## Available records
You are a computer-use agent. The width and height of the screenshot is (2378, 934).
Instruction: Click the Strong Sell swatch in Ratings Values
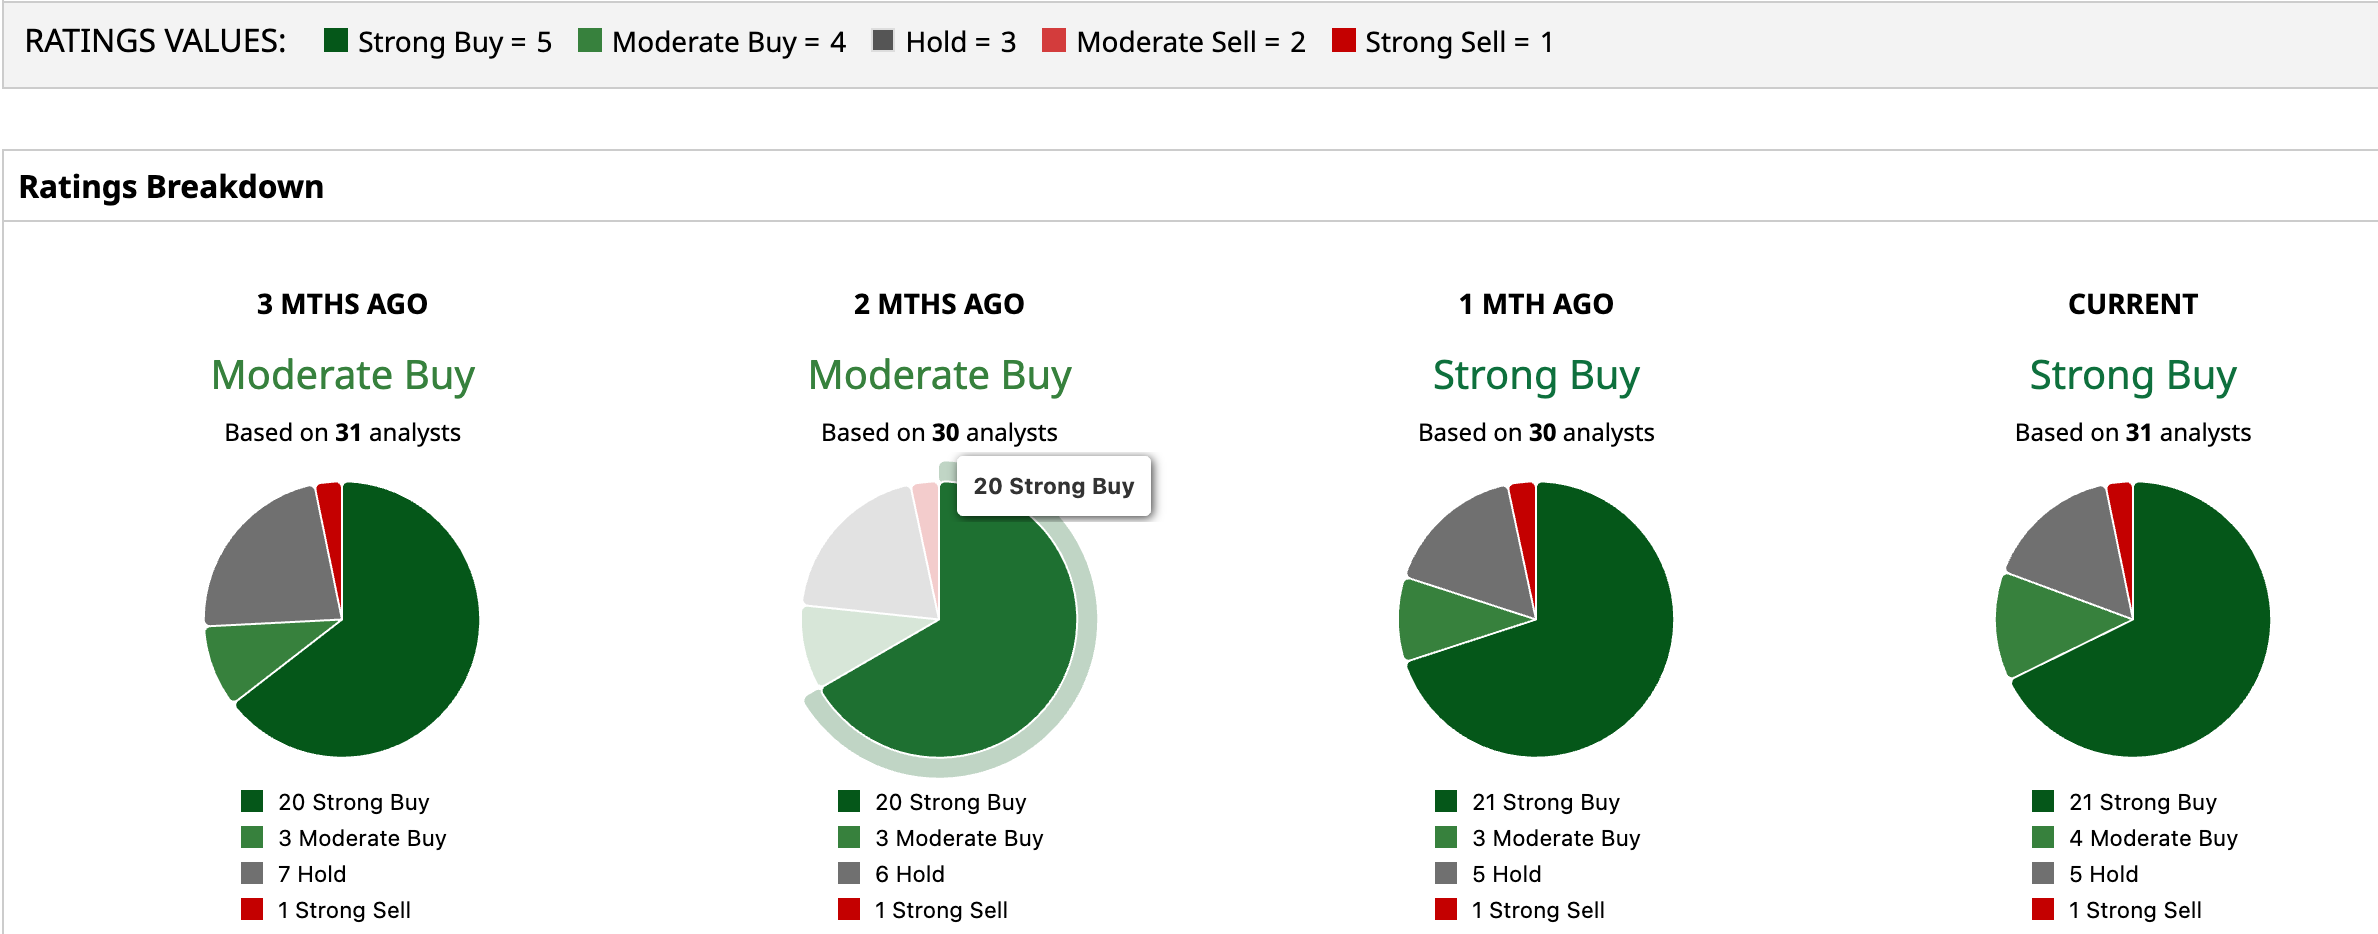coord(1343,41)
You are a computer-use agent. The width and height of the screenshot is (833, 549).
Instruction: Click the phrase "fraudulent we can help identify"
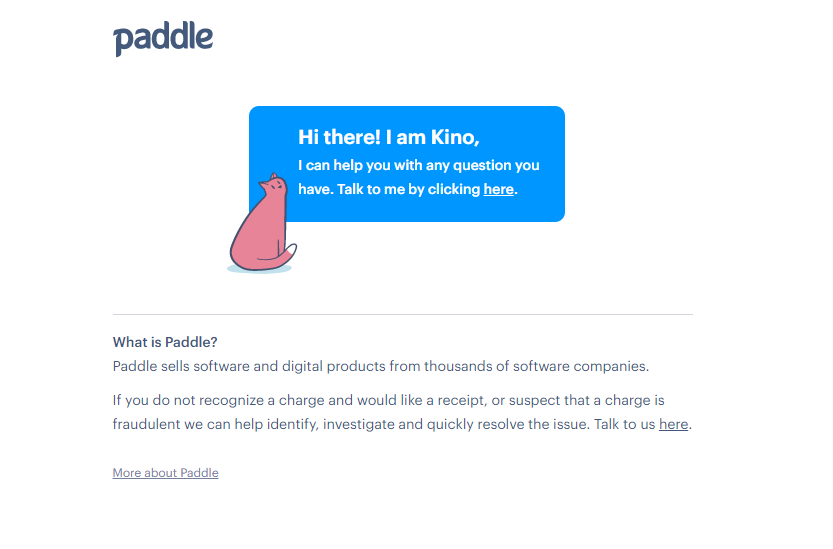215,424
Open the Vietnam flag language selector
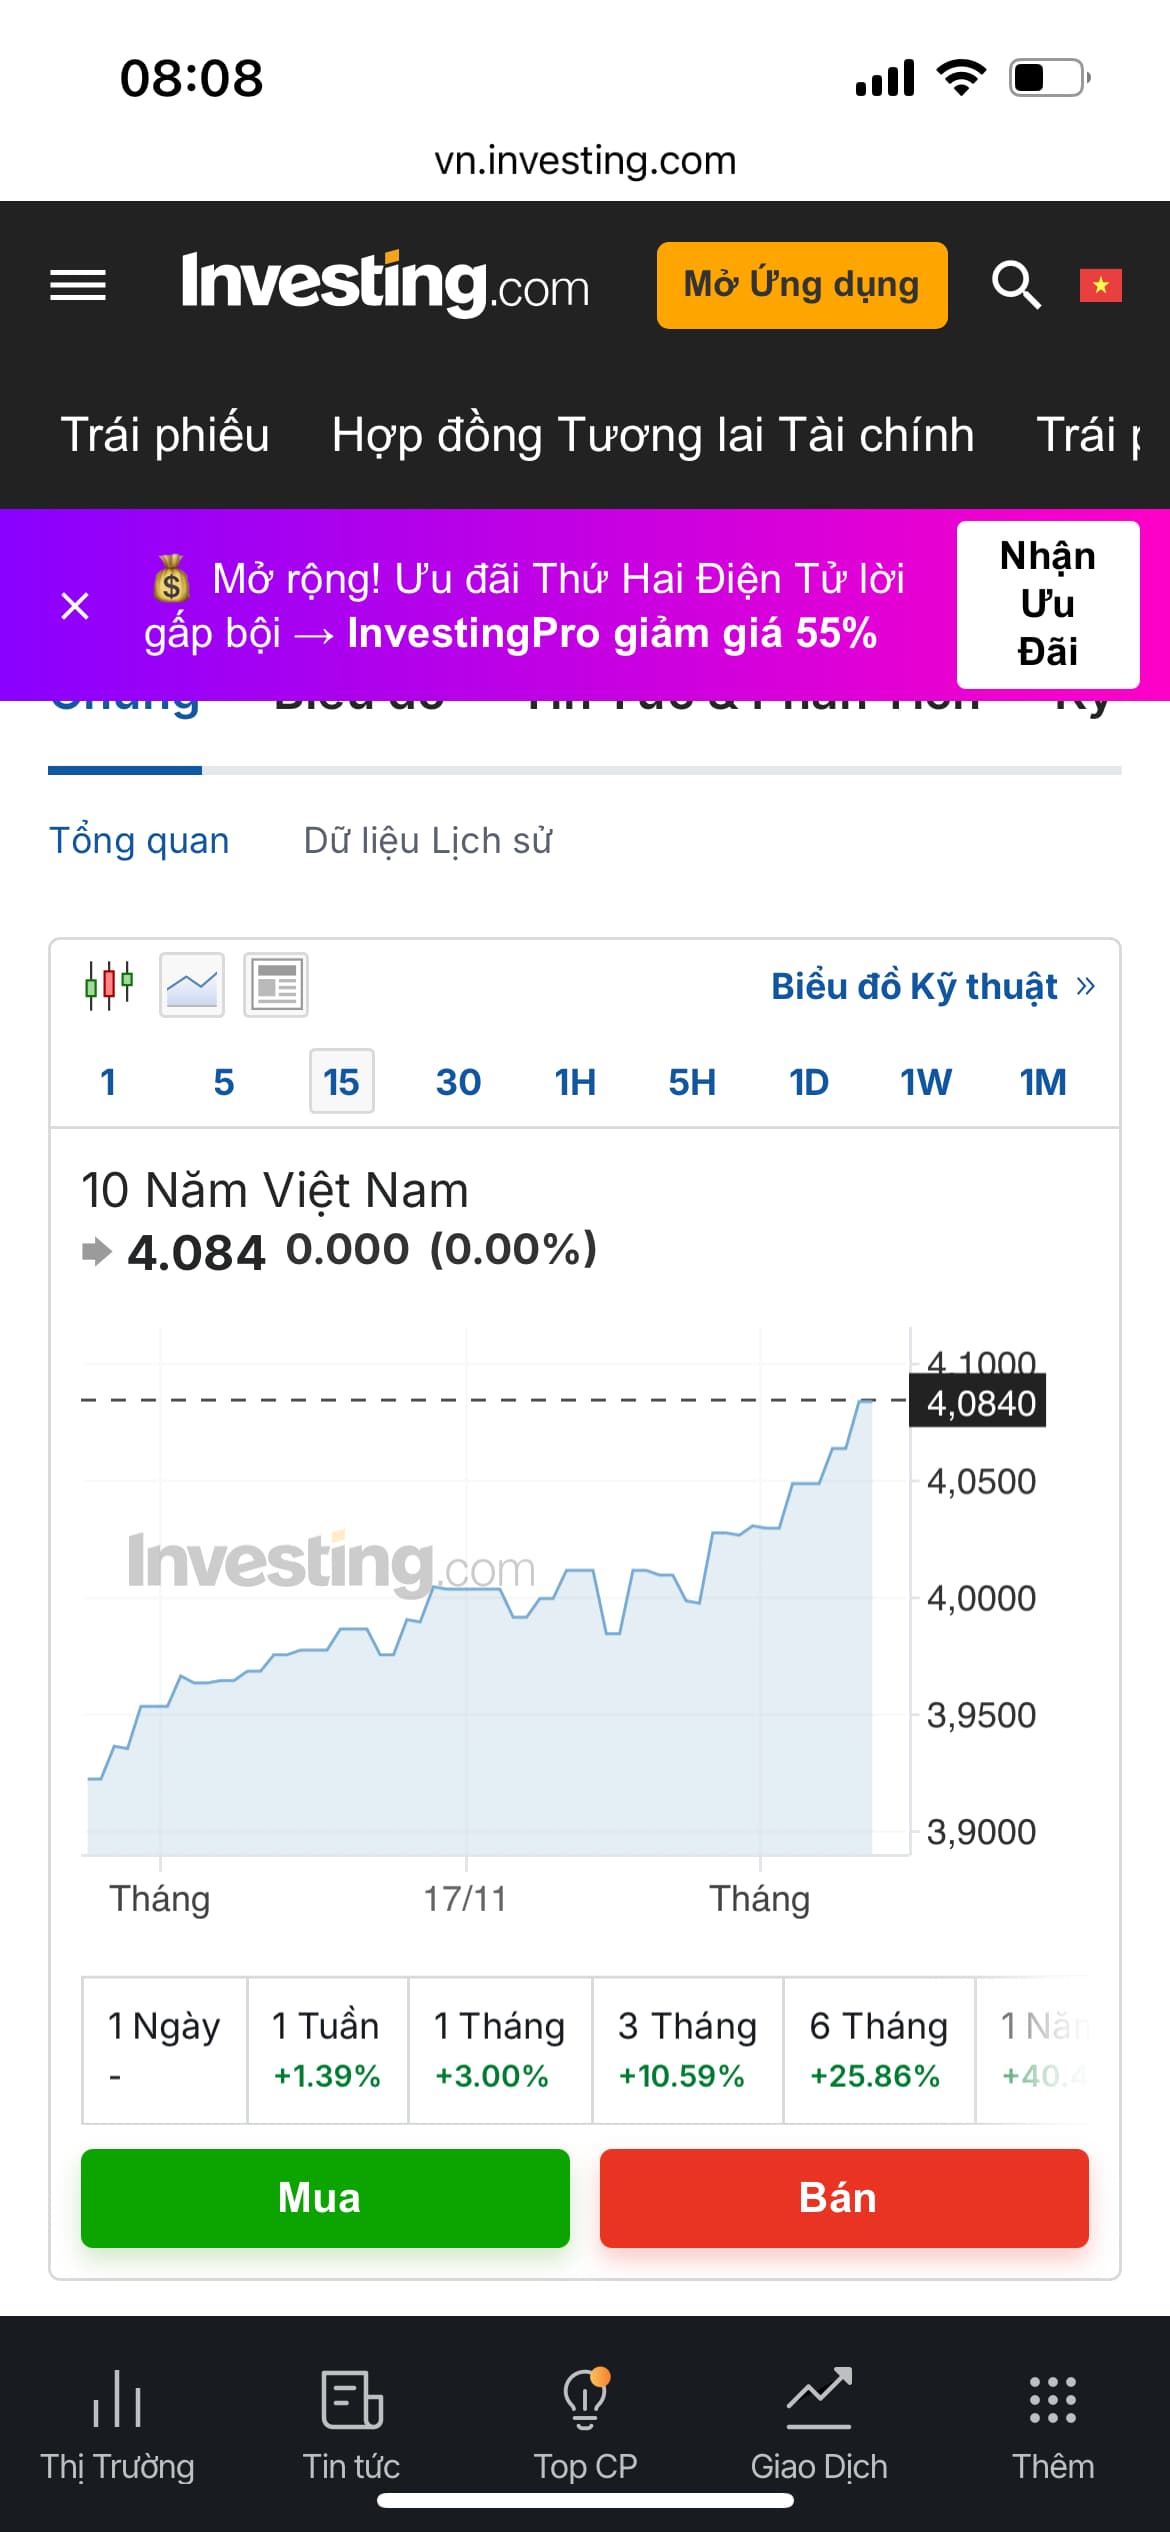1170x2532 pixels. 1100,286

## Your objective
Only the pictures in the listing above get left out; print everything else exactly.

## Expected answer
You are a computer-use agent. The width and height of the screenshot is (2378, 934).
Instruction: Click the Strong Sell swatch in Ratings Values
coord(1343,41)
You are a computer-use agent. The width and height of the screenshot is (833, 549).
Instruction: Click the phrase "fraudulent we can help identify"
215,424
Open the Vietnam flag language selector
1170x2532 pixels. 1100,286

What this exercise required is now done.